Start of Block

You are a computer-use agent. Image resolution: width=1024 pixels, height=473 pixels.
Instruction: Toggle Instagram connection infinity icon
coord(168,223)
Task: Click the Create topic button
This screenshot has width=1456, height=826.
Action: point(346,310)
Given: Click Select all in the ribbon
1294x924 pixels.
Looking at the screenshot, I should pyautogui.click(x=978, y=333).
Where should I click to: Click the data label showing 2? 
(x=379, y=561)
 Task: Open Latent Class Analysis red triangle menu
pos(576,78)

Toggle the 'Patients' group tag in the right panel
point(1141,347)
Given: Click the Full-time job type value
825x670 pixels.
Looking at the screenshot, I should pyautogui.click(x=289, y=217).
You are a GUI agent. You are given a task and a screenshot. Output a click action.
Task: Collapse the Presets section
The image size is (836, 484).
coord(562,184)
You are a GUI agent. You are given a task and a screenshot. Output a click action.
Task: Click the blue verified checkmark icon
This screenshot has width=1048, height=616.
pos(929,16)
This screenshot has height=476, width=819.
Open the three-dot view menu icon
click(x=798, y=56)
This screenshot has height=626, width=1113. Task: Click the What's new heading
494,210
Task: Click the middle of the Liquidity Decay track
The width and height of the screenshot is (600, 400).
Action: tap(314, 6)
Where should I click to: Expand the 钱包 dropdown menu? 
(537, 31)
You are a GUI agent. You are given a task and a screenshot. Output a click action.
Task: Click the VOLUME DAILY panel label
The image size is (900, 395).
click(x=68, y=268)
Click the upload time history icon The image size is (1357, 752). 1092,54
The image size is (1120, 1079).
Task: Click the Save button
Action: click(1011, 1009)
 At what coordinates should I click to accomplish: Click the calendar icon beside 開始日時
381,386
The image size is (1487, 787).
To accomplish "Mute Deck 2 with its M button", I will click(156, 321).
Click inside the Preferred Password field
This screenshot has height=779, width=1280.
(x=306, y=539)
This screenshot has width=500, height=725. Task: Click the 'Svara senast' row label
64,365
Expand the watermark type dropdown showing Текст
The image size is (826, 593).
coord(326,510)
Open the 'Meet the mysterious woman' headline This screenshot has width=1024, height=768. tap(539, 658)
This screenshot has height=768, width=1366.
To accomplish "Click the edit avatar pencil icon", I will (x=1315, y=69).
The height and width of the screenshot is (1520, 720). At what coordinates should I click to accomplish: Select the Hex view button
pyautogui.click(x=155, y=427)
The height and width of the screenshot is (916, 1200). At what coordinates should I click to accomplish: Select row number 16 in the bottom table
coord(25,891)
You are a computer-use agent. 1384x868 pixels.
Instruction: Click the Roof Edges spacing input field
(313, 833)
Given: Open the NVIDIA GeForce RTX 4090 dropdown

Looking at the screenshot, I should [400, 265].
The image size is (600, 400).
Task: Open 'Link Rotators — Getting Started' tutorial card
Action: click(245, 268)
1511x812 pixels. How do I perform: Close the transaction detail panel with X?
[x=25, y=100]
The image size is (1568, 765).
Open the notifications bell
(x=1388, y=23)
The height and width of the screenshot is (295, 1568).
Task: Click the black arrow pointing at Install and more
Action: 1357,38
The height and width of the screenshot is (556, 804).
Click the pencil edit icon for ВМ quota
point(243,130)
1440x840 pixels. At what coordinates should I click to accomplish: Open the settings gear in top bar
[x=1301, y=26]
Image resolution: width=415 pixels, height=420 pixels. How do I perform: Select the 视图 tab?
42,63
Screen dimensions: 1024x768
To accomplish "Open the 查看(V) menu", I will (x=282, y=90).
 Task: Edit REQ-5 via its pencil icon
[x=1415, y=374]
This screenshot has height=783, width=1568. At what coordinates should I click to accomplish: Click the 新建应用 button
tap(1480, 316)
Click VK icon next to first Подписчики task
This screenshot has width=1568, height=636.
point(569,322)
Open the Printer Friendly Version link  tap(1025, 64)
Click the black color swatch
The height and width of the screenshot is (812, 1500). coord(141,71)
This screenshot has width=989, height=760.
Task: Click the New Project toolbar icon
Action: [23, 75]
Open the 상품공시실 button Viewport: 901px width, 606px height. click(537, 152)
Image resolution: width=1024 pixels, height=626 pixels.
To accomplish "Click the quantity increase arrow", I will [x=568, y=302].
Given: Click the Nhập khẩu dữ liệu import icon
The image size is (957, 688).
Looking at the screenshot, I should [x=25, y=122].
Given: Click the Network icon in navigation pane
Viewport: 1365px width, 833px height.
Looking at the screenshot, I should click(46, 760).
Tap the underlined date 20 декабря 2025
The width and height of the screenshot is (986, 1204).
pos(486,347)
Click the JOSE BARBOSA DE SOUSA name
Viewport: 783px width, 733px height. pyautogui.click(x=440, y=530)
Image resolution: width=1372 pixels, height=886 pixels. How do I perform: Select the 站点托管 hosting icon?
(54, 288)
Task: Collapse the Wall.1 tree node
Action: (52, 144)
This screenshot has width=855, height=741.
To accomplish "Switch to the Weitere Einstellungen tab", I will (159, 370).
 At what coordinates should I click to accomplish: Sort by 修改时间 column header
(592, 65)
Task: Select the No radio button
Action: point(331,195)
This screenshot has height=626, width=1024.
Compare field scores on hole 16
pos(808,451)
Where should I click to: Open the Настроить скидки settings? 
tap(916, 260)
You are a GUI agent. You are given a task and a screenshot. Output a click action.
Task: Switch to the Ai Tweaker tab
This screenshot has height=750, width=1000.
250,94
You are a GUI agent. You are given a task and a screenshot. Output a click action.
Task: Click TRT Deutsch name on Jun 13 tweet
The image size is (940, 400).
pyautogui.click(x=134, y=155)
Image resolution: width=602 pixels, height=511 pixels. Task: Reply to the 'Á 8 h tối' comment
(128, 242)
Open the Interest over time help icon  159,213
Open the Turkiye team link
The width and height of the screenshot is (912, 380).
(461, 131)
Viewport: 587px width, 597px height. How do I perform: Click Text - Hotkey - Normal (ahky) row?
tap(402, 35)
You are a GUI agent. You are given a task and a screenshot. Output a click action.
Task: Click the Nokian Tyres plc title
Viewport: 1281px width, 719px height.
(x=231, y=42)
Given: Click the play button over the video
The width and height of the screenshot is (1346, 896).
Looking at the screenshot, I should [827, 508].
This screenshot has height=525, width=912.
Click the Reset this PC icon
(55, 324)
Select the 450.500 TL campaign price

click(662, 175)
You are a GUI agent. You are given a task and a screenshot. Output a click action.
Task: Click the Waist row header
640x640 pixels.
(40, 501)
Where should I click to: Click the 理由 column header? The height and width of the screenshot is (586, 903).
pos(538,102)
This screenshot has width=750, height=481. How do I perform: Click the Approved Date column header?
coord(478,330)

End of Block

YOUR GOAL: The answer must be an exact reproduction of all the records.

TASK ANSWER:
You are a computer-use agent. Image resolution: width=1024 pixels, height=473 pixels.
Instruction: Toggle Instagram connection infinity icon
coord(168,223)
Task: Click the Create topic button
This screenshot has width=1456, height=826.
Action: point(346,310)
Given: Click Select all in the ribbon
1294x924 pixels.
Looking at the screenshot, I should pyautogui.click(x=978, y=333).
Where should I click to: Click the data label showing 2? 
(x=379, y=561)
 Task: Open Latent Class Analysis red triangle menu
pos(576,78)

Toggle the 'Patients' group tag in the right panel
point(1141,347)
Given: Click the Full-time job type value
825x670 pixels.
Looking at the screenshot, I should pyautogui.click(x=289, y=217).
You are a GUI agent. You are given a task and a screenshot. Output a click action.
Task: Collapse the Presets section
The image size is (836, 484).
coord(562,184)
You are a GUI agent. You are given a task and a screenshot. Output a click action.
Task: Click the blue verified checkmark icon
This screenshot has width=1048, height=616.
pos(929,16)
This screenshot has height=476, width=819.
Open the three-dot view menu icon
click(x=798, y=56)
This screenshot has height=626, width=1113. Task: Click the What's new heading
494,210
Task: Click the middle of the Liquidity Decay track
The width and height of the screenshot is (600, 400).
Action: tap(314, 6)
Where should I click to: Expand the 钱包 dropdown menu? 
(537, 31)
You are a GUI agent. You are given a task and a screenshot. Output a click action.
Task: Click the VOLUME DAILY panel label
The image size is (900, 395).
click(x=68, y=268)
Click the upload time history icon The image size is (1357, 752). 1092,54
The image size is (1120, 1079).
Task: Click the Save button
Action: click(1011, 1009)
 At what coordinates should I click to accomplish: Click the calendar icon beside 開始日時
381,386
The image size is (1487, 787).
To accomplish "Mute Deck 2 with its M button", I will click(156, 321).
Click inside the Preferred Password field
This screenshot has height=779, width=1280.
(x=306, y=539)
This screenshot has width=500, height=725. Task: Click the 'Svara senast' row label
64,365
Expand the watermark type dropdown showing Текст
The image size is (826, 593).
coord(326,510)
Open the 'Meet the mysterious woman' headline This screenshot has width=1024, height=768. tap(539, 658)
This screenshot has height=768, width=1366.
To accomplish "Click the edit avatar pencil icon", I will (x=1315, y=69).
The height and width of the screenshot is (1520, 720). At what coordinates should I click to accomplish: Select the Hex view button
pyautogui.click(x=155, y=427)
The height and width of the screenshot is (916, 1200). At what coordinates should I click to accomplish: Select row number 16 in the bottom table
coord(25,891)
You are a computer-use agent. 1384x868 pixels.
Instruction: Click the Roof Edges spacing input field
(313, 833)
Given: Open the NVIDIA GeForce RTX 4090 dropdown

Looking at the screenshot, I should [400, 265].
The image size is (600, 400).
Task: Open 'Link Rotators — Getting Started' tutorial card
Action: click(245, 268)
1511x812 pixels. How do I perform: Close the transaction detail panel with X?
[x=25, y=100]
The image size is (1568, 765).
Open the notifications bell
(x=1388, y=23)
The height and width of the screenshot is (295, 1568).
Task: Click the black arrow pointing at Install and more
Action: 1357,38
The height and width of the screenshot is (556, 804).
Click the pencil edit icon for ВМ quota
point(243,130)
1440x840 pixels. At what coordinates should I click to accomplish: Open the settings gear in top bar
[x=1301, y=26]
Image resolution: width=415 pixels, height=420 pixels. How do I perform: Select the 视图 tab?
42,63
Screen dimensions: 1024x768
To accomplish "Open the 查看(V) menu", I will (x=282, y=90).
 Task: Edit REQ-5 via its pencil icon
[x=1415, y=374]
This screenshot has height=783, width=1568. At what coordinates should I click to accomplish: Click the 新建应用 button
tap(1480, 316)
Click VK icon next to first Подписчики task
This screenshot has width=1568, height=636.
point(569,322)
Open the Printer Friendly Version link  tap(1025, 64)
Click the black color swatch
The height and width of the screenshot is (812, 1500). coord(141,71)
This screenshot has width=989, height=760.
Task: Click the New Project toolbar icon
Action: [23, 75]
Open the 상품공시실 button Viewport: 901px width, 606px height. click(537, 152)
Image resolution: width=1024 pixels, height=626 pixels.
To accomplish "Click the quantity increase arrow", I will [x=568, y=302].
Given: Click the Nhập khẩu dữ liệu import icon
The image size is (957, 688).
Looking at the screenshot, I should [x=25, y=122].
Given: Click the Network icon in navigation pane
Viewport: 1365px width, 833px height.
Looking at the screenshot, I should click(46, 760).
Tap the underlined date 20 декабря 2025
The width and height of the screenshot is (986, 1204).
pos(486,347)
Click the JOSE BARBOSA DE SOUSA name
Viewport: 783px width, 733px height. pyautogui.click(x=440, y=530)
Image resolution: width=1372 pixels, height=886 pixels. How do I perform: Select the 站点托管 hosting icon?
(54, 288)
Task: Collapse the Wall.1 tree node
Action: (52, 144)
This screenshot has width=855, height=741.
To accomplish "Switch to the Weitere Einstellungen tab", I will (159, 370).
 At what coordinates should I click to accomplish: Sort by 修改时间 column header
(592, 65)
Task: Select the No radio button
Action: point(331,195)
This screenshot has height=626, width=1024.
Compare field scores on hole 16
pos(808,451)
Where should I click to: Open the Настроить скидки settings? 
tap(916, 260)
You are a GUI agent. You are given a task and a screenshot. Output a click action.
Task: Switch to the Ai Tweaker tab
This screenshot has height=750, width=1000.
250,94
You are a GUI agent. You are given a task and a screenshot. Output a click action.
Task: Click TRT Deutsch name on Jun 13 tweet
The image size is (940, 400).
pyautogui.click(x=134, y=155)
Image resolution: width=602 pixels, height=511 pixels. Task: Reply to the 'Á 8 h tối' comment
(128, 242)
Open the Interest over time help icon  159,213
Open the Turkiye team link
The width and height of the screenshot is (912, 380).
(461, 131)
Viewport: 587px width, 597px height. How do I perform: Click Text - Hotkey - Normal (ahky) row?
tap(402, 35)
You are a GUI agent. You are given a task and a screenshot. Output a click action.
Task: Click the Nokian Tyres plc title
Viewport: 1281px width, 719px height.
(x=231, y=42)
Given: Click the play button over the video
The width and height of the screenshot is (1346, 896).
Looking at the screenshot, I should [827, 508].
This screenshot has height=525, width=912.
Click the Reset this PC icon
(55, 324)
Select the 450.500 TL campaign price

click(662, 175)
You are a GUI agent. You are given a task and a screenshot. Output a click action.
Task: Click the Waist row header
640x640 pixels.
(40, 501)
Where should I click to: Click the 理由 column header? The height and width of the screenshot is (586, 903).
pos(538,102)
This screenshot has width=750, height=481. How do I perform: Click the Approved Date column header?
coord(478,330)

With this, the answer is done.